Aim: 

Although the role of 1a,25-dihydroxyvitamin D3 (VitD3) in the homeostasis of Ca²⁺ and phosphate is well known, its role in brain function is less clear.

In the present work we have studied whether VitD3 modulate the death and survival of differentiated SH-SH5H cells in response to beta amyloid (Abeta) peptide and the involvement of ceramide and sphingosine-1-phosphate (S1P) in hormone action.

Methods: 

After treatment of differentiated SH-SY5Y cells with vitD3 and/or Abeta peptide, caspase-3 activity and sphingosine kinase activity have been measured while expression of cell death-marker proteins have been analysed by Western blotting.

Results: 

We found that both VitD3 and Abeta peptide induced cell growth arrest, as judged by Western analysis and caspase-3 activity, and markedly down-regulated sphingosine kinase activity. However, when VitD3 was added to the cell medium before Abeta peptide treatment, the pro-apoptotic effect was significantly reduced, suggesting a neuroprotective effect of VitD3 on the citotoxicity induced by the Abeta peptide.
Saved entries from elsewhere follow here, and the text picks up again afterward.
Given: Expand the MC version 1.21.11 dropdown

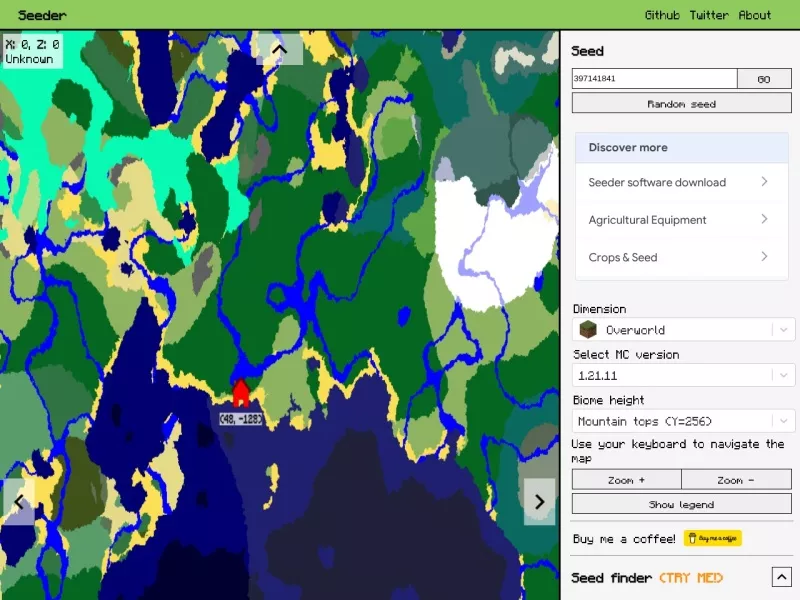Looking at the screenshot, I should pyautogui.click(x=683, y=376).
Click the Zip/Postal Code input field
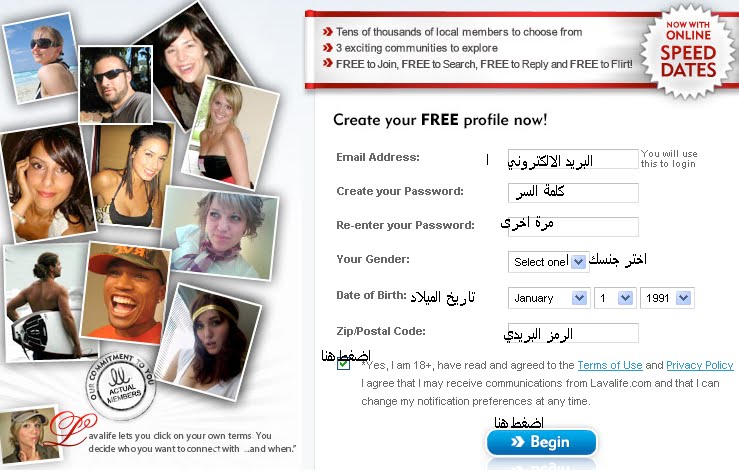739x473 pixels. pos(573,333)
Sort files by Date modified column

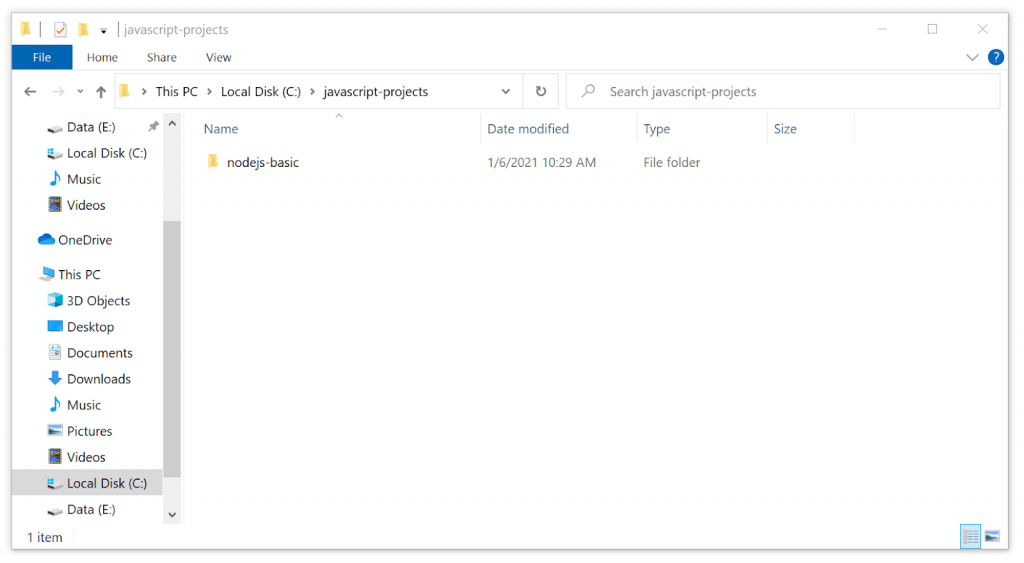click(x=528, y=129)
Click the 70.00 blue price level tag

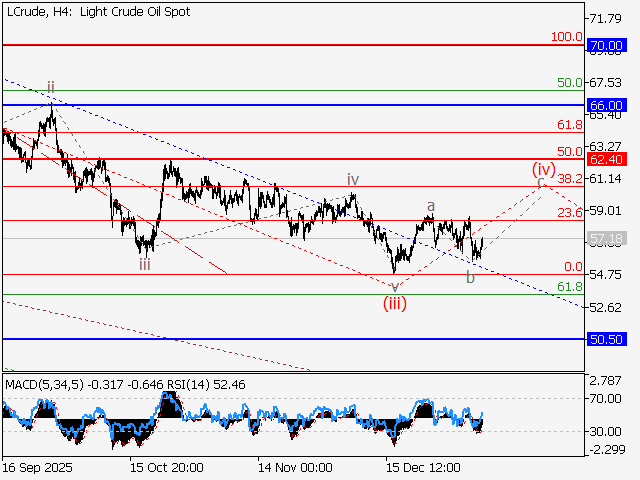607,46
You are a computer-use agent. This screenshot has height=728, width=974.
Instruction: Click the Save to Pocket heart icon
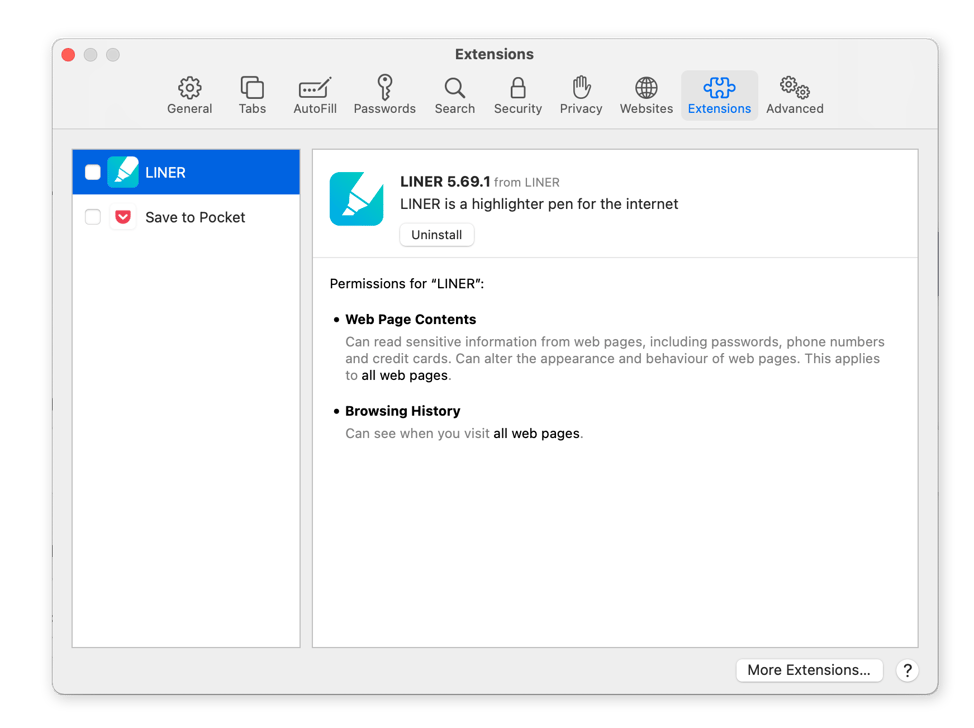(x=122, y=217)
Notably, although both agonists reduced the synthesis of the pro-survival factor S1P, VitD3 could prevent Abeta peptide-induced toxicity affecting ceramide content.

Conclusion: 

Taken together, these results provide the first evidence of the ability of VitD3 to prevent the neurodegeneration upon Abeta treatment through the regulation of ceramide/S1P ratio, critical determinant of death and survival in SH-SY5Y differentiated cells.